## PROVIDED ENTRIES
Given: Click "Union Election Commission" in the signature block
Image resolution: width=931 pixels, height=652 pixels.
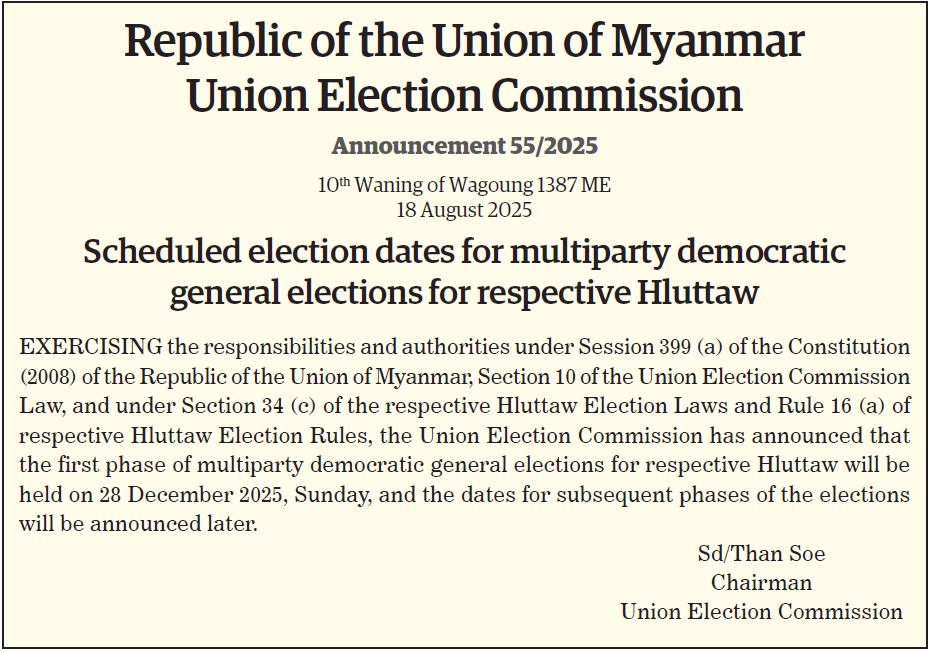Looking at the screenshot, I should point(761,611).
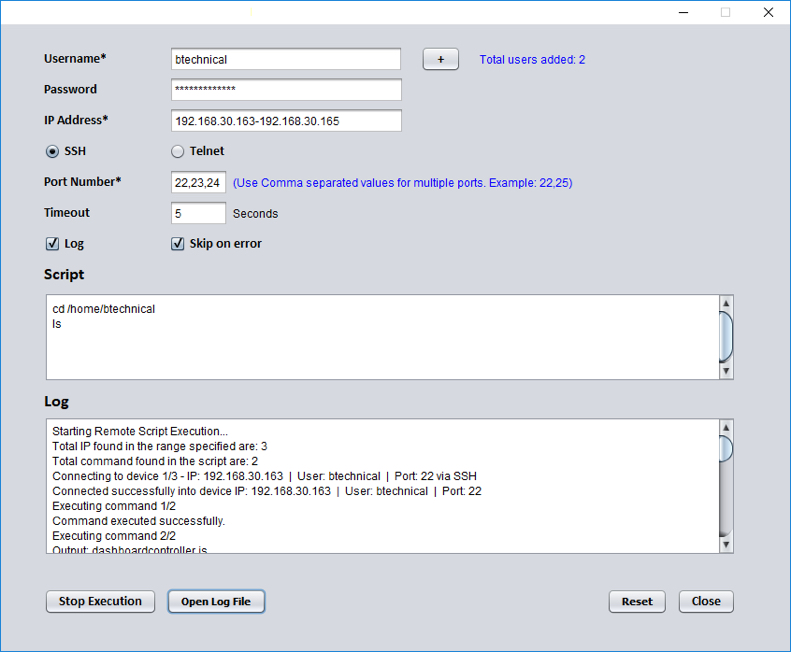Minimize the application window
The width and height of the screenshot is (791, 652).
pyautogui.click(x=683, y=12)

## STATED GOAL
Reproduce the material above with "signature block" swapped for "footer", leaving everything else as is and omitting the pictures.

## FULL OUTPUT
Given: Click "Union Election Commission" in the footer
Image resolution: width=931 pixels, height=652 pixels.
Looking at the screenshot, I should point(761,611).
Minimize the application window
The width and height of the screenshot is (791, 652).
pyautogui.click(x=683, y=12)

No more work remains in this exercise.